In his dissent, Justice Louis Brandeis wrote that the statute in question affected the privileges, immunities, and rights of a United States Citizen and that the statute deprived the citizen of some of his liberty by invading the freedom and privacy of the home. This statement suggested that Justice Louis Brandeis wished to introduce the idea of privacy as being connected to the Constitution and that it could work with the First Amendment to reassure the freedom of speech within the walls of a citizen’s residence.
Whitney v. California (1927): A Supreme Court decision where the Court discussed whether using a private wiretapped telephone conversation obtained by federal agents without any judicial approval as evidence would violate the defendant’s rights given by both the Fourth and Fifth Amendment. The Court held in a 5-4 decision that neither the rights of the Fourth nor Fifth Amendment of the defendant were violated by doing so. This decision by the Court was later overturned by the 1967 case Katz v. United States.
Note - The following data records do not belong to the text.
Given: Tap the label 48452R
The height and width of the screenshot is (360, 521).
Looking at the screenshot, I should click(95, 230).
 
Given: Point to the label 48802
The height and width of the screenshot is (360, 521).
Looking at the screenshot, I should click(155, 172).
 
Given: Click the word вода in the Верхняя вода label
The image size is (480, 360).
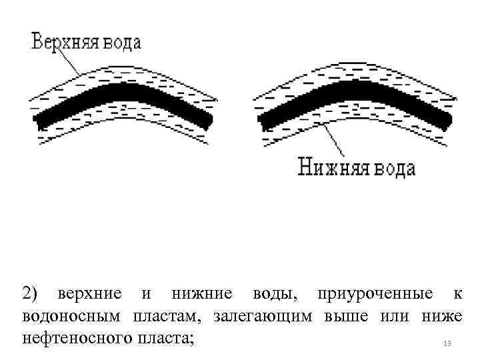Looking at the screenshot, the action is click(x=121, y=43).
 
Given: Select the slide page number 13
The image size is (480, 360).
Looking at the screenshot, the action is click(x=447, y=343).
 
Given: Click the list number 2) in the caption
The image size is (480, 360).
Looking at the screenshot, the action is click(x=31, y=293).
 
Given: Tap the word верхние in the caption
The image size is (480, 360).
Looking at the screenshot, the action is click(x=89, y=293).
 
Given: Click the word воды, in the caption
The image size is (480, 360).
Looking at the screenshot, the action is click(x=276, y=293).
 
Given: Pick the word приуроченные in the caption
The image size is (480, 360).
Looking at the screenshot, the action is click(x=375, y=293).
Justice Louis Brandeis wrote a particularly famous dissent regarding the case. He attacked the proposal that expanding the Fourth Amendment to encompass telephone conversation protection was inappropriate. He argued that mail was a public service provided by the government and telephone service was a public service provided by an authority, implying that there was no real difference between a sealed letter and a private telephone conversation. Justice Louis Brandeis argued further that even without the question of the Constitution, the judgment still should be reversed. In Washington, wiretapping was considered a crime, thus the federal court should not allow a prosecution utilizes a crime to continue. Because the 18th Amendment did not allow Congress to authorize to violate a state’s criminal laws of a state and the unlawful acts were not ordered by a government official but instead were done by individual officers, the government was not legally guilty.